Task requirements:
Would you give again, exactly, the lines running from the line with "Click the yellow" to the end of the data below, both included?

*** Opening of Supplied material ***

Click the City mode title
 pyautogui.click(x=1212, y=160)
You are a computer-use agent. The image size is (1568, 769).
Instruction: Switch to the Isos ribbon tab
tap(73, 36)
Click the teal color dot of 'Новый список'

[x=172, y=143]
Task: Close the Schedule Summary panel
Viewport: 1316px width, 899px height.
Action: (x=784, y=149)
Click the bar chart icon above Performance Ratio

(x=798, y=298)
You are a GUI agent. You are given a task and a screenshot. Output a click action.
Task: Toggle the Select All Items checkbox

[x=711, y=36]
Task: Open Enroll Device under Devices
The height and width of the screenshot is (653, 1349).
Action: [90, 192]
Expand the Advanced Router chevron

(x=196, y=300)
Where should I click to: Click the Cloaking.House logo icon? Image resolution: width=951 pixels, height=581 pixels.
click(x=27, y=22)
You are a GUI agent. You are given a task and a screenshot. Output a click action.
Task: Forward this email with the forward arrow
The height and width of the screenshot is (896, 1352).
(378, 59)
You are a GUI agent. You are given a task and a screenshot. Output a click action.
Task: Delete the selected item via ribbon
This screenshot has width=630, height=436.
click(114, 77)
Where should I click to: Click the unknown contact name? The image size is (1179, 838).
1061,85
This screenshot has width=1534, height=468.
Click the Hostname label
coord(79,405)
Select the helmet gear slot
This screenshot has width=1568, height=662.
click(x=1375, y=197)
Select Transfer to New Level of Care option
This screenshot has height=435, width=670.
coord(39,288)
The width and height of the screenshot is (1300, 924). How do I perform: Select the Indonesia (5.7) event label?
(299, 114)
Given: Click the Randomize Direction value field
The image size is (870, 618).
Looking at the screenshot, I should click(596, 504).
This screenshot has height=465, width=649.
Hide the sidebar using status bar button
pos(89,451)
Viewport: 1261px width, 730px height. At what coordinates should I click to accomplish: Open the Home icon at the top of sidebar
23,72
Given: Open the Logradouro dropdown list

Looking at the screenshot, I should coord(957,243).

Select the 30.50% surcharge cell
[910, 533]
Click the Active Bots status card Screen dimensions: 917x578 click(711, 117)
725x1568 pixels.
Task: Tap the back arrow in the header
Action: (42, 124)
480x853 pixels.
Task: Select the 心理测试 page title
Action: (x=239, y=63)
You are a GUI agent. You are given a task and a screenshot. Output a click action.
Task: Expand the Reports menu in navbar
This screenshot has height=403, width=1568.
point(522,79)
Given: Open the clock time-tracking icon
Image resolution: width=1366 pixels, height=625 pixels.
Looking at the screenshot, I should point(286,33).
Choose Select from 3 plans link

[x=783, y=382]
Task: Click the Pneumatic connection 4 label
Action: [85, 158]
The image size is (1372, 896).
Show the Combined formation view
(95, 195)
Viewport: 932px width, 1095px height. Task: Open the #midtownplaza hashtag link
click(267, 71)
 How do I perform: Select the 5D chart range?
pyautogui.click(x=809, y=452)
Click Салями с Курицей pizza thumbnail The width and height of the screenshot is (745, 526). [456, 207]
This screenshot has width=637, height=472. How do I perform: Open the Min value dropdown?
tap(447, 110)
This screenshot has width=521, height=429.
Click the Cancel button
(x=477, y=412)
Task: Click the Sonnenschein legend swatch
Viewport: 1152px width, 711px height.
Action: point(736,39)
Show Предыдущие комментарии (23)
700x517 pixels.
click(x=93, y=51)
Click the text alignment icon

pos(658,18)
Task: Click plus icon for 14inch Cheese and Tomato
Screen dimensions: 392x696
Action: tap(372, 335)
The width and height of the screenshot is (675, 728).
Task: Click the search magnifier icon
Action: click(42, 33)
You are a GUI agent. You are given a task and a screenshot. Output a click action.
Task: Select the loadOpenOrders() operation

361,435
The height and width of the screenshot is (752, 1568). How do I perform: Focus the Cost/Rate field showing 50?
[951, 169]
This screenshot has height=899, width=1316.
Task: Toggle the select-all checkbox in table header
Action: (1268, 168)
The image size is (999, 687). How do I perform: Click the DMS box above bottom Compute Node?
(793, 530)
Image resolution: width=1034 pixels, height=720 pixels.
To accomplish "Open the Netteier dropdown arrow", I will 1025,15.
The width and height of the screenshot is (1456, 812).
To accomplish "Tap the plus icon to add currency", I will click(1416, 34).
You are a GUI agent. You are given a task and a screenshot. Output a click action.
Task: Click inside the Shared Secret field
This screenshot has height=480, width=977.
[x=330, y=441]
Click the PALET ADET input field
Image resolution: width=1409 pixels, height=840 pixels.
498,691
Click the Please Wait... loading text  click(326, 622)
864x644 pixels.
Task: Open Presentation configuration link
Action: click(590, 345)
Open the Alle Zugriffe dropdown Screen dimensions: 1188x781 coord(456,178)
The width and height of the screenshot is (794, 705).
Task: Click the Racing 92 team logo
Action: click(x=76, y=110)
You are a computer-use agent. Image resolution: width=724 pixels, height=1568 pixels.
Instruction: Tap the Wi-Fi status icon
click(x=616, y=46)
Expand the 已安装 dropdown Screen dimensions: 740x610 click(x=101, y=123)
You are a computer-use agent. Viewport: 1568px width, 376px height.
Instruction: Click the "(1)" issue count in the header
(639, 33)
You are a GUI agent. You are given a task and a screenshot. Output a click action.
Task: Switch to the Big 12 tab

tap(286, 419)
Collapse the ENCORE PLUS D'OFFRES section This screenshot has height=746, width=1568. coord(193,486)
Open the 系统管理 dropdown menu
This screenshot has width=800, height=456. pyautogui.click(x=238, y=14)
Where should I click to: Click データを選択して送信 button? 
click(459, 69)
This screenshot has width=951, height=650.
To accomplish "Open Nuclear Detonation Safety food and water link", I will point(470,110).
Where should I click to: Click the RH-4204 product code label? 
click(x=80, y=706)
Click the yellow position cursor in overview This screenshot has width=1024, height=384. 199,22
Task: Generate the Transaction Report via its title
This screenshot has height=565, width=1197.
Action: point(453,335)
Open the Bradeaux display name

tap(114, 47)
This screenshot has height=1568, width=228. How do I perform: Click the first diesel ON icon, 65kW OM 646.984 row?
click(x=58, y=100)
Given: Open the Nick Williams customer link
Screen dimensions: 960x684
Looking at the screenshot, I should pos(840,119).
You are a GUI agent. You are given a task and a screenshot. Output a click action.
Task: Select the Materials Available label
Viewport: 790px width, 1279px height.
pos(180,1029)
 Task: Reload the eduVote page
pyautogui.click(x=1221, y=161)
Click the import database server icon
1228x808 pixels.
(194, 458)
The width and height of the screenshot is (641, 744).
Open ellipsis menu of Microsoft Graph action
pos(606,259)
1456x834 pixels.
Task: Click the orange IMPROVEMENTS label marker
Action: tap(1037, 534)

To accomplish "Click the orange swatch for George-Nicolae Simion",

*** Close of Supplied material ***

Response:
Click the yellow position cursor in overview This screenshot has width=1024, height=384. 199,22
Task: Generate the Transaction Report via its title
This screenshot has height=565, width=1197.
Action: point(453,335)
Open the Bradeaux display name

tap(114, 47)
This screenshot has height=1568, width=228. How do I perform: Click the first diesel ON icon, 65kW OM 646.984 row?
click(x=58, y=100)
Given: Open the Nick Williams customer link
Screen dimensions: 960x684
Looking at the screenshot, I should pos(840,119).
You are a GUI agent. You are given a task and a screenshot. Output a click action.
Task: Select the Materials Available label
Viewport: 790px width, 1279px height.
pos(180,1029)
 Task: Reload the eduVote page
pyautogui.click(x=1221, y=161)
Click the import database server icon
1228x808 pixels.
(194, 458)
The width and height of the screenshot is (641, 744).
Open ellipsis menu of Microsoft Graph action
pos(606,259)
1456x834 pixels.
Task: Click the orange IMPROVEMENTS label marker
Action: tap(1037, 534)

To accomplish "Click the orange swatch for George-Nicolae Simion",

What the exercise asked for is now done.